◆ Instruction ◆
Write out the entries below, starting from the line that holds "Where should I click to: Click the Databricks" and running through the end of the entries, including both of those lines.

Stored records
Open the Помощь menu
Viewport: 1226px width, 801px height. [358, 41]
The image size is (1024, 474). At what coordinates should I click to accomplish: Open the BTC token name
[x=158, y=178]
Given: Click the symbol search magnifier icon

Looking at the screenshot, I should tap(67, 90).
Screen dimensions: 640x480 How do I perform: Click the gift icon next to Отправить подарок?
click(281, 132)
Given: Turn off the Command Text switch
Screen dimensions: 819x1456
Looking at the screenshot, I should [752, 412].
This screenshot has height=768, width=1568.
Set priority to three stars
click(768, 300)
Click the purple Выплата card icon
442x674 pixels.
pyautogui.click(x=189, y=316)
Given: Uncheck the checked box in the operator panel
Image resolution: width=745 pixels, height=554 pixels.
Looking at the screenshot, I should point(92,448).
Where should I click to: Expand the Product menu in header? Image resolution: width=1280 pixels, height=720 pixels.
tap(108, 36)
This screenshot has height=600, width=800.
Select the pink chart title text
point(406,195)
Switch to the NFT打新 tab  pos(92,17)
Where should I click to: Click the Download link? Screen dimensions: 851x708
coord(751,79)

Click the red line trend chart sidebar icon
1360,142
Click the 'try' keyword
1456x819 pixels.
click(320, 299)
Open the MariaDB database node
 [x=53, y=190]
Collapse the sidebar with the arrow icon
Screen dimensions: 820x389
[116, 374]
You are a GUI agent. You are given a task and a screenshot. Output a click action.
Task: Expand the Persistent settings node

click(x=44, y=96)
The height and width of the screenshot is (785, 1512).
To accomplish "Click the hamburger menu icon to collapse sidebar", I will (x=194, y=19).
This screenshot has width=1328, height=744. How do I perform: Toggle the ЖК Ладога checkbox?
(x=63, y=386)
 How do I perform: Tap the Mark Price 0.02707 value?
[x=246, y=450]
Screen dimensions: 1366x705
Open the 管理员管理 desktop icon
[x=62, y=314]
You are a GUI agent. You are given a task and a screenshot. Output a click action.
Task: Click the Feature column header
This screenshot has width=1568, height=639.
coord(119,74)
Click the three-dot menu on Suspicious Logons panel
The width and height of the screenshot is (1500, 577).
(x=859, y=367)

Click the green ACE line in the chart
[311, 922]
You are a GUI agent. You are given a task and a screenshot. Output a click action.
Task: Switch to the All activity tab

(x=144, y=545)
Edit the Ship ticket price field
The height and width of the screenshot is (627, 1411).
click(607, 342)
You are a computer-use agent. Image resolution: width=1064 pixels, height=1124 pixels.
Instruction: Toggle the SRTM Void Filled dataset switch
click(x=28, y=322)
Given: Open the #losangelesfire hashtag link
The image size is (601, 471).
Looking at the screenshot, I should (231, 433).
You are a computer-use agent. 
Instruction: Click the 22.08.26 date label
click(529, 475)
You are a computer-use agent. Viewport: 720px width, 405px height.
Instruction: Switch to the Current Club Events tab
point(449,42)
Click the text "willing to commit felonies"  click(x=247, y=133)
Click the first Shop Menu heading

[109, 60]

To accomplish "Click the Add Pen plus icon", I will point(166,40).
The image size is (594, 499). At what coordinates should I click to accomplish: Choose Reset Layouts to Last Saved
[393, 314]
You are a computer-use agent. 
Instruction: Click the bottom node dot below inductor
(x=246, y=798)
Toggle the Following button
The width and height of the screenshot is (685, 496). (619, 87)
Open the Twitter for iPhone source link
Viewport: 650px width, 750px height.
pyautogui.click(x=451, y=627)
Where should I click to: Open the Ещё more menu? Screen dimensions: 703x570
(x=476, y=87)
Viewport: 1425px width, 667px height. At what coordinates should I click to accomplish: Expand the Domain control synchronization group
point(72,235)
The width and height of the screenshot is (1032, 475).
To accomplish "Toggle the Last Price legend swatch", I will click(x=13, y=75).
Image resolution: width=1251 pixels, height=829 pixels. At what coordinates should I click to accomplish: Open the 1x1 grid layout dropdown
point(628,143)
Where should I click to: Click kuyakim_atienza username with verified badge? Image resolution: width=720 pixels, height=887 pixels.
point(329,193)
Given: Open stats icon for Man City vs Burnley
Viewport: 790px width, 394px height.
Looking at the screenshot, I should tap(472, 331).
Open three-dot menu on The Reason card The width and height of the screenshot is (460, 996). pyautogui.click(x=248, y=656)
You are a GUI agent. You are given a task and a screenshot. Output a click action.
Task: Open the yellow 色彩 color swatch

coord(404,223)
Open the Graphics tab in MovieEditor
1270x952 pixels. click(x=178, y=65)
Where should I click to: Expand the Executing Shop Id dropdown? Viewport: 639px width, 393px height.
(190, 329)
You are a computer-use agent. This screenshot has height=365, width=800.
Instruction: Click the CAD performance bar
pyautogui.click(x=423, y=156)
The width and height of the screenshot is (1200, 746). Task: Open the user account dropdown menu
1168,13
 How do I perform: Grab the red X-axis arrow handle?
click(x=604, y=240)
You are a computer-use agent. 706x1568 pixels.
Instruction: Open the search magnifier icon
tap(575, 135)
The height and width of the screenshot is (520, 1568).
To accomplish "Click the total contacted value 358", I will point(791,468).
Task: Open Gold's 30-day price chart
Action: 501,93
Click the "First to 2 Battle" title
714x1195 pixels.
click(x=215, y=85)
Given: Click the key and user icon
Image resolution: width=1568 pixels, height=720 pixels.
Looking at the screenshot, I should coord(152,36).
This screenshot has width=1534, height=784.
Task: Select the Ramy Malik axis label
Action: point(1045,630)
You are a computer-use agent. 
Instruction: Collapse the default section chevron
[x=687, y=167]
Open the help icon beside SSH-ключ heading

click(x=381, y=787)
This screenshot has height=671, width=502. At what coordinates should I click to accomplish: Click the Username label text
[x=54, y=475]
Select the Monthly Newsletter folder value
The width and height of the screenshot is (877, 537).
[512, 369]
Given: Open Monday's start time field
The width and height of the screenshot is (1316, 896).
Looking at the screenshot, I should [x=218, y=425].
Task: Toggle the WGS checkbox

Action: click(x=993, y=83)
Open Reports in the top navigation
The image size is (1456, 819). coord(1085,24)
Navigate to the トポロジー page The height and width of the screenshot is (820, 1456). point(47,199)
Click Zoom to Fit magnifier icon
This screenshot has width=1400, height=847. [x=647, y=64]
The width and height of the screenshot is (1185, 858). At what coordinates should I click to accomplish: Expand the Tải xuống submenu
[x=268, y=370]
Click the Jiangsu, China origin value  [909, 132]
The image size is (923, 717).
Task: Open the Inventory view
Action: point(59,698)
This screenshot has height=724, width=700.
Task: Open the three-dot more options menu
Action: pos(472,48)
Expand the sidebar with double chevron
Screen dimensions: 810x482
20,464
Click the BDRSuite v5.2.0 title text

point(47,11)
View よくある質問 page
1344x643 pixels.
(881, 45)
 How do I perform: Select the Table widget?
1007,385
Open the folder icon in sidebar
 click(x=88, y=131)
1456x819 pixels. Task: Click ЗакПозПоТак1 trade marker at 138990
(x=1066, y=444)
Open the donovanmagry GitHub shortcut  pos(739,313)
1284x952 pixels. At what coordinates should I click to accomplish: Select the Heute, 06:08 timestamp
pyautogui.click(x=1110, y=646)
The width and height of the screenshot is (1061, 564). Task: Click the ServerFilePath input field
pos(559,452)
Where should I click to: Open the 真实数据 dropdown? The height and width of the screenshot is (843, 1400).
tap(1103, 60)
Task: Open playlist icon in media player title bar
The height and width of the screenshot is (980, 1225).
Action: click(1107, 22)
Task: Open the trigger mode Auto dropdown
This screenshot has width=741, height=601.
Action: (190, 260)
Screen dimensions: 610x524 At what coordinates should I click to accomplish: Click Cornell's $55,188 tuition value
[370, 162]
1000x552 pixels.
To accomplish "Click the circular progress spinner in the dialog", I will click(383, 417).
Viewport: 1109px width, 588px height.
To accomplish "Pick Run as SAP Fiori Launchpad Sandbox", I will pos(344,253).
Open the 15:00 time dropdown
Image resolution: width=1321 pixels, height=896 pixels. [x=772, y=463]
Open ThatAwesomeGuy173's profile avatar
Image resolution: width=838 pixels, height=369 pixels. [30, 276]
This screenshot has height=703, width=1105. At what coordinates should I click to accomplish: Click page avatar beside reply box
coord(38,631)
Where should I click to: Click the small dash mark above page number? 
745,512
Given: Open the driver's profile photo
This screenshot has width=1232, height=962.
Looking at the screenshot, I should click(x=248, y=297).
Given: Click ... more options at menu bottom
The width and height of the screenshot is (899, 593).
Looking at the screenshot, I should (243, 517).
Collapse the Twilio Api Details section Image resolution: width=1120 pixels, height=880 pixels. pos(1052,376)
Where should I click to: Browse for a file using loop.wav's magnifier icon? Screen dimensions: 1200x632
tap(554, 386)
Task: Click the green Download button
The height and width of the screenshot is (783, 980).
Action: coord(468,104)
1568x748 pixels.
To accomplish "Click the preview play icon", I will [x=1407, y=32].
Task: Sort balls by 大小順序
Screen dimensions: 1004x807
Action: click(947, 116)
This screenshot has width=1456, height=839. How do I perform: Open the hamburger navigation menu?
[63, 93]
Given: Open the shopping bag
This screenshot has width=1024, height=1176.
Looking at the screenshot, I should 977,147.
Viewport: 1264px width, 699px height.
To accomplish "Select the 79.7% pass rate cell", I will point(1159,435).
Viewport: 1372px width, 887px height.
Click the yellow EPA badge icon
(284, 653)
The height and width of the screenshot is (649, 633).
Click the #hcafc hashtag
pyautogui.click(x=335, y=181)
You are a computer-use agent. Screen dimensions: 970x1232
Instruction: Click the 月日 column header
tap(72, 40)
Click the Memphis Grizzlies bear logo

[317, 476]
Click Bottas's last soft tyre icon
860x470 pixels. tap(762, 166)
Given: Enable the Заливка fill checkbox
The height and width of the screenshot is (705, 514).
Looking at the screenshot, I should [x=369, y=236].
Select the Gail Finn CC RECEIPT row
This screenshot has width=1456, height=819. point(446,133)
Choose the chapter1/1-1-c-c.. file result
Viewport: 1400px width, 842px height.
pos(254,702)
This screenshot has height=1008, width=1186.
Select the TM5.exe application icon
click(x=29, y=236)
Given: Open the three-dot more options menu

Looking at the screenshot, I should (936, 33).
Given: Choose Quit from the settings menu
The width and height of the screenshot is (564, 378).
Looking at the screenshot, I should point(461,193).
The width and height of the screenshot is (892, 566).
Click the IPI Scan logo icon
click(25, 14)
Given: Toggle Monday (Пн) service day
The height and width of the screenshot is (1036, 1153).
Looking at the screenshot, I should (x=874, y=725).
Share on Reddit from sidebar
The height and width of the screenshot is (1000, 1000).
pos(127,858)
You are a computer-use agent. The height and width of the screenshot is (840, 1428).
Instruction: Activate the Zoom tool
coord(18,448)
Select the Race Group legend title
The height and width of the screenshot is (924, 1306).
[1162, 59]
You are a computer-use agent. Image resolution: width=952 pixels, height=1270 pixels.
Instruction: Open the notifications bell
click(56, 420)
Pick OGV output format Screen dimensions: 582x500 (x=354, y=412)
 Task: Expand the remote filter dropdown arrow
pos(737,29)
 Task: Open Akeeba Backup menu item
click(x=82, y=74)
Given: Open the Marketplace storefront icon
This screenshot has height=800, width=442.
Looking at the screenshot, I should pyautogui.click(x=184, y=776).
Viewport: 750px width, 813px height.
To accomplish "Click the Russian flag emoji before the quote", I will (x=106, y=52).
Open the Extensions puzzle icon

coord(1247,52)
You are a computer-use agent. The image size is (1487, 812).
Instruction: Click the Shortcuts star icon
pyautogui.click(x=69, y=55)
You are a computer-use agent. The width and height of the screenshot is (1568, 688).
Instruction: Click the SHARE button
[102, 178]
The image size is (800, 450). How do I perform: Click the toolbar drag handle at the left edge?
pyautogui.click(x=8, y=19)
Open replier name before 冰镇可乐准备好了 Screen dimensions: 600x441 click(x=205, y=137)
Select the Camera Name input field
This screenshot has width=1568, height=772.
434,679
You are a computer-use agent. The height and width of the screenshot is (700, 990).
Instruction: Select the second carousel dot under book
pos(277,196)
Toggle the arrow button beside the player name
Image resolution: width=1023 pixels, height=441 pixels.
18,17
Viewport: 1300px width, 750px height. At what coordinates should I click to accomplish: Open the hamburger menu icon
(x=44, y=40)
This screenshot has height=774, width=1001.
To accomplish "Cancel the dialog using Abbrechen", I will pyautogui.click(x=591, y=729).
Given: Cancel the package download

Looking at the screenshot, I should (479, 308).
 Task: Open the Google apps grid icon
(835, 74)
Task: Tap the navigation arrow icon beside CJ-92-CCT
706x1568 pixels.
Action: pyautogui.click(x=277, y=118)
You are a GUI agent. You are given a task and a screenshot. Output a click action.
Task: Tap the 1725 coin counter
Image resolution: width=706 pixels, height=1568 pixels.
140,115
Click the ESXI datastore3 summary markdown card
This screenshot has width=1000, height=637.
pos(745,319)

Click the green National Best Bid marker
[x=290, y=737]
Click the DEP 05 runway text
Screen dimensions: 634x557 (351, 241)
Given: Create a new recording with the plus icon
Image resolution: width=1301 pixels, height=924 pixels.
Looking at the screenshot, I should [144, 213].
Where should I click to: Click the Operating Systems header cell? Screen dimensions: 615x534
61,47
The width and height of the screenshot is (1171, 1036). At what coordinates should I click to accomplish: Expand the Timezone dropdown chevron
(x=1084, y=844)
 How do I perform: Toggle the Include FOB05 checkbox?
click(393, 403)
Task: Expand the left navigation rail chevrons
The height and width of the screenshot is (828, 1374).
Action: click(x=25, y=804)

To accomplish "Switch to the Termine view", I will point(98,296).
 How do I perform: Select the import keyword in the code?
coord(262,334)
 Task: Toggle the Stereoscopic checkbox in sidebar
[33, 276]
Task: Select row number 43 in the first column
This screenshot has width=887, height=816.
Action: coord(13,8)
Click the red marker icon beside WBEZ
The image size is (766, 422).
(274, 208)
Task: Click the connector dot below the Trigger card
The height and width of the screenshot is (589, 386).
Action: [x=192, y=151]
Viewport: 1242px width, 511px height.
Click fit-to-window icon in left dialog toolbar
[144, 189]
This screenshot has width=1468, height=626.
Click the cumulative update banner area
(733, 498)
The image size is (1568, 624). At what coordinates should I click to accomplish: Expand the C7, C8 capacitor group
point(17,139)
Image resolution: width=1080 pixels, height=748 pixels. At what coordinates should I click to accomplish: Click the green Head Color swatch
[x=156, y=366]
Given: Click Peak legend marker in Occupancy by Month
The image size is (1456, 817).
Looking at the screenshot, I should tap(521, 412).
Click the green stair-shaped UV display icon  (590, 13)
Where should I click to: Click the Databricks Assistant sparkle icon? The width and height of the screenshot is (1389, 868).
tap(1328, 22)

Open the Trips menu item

◆ Output below ◆
Where should I click to: Click the Databricks Assistant sparkle icon? The width and height of the screenshot is (1389, 868).
tap(1328, 22)

Open the Trips menu item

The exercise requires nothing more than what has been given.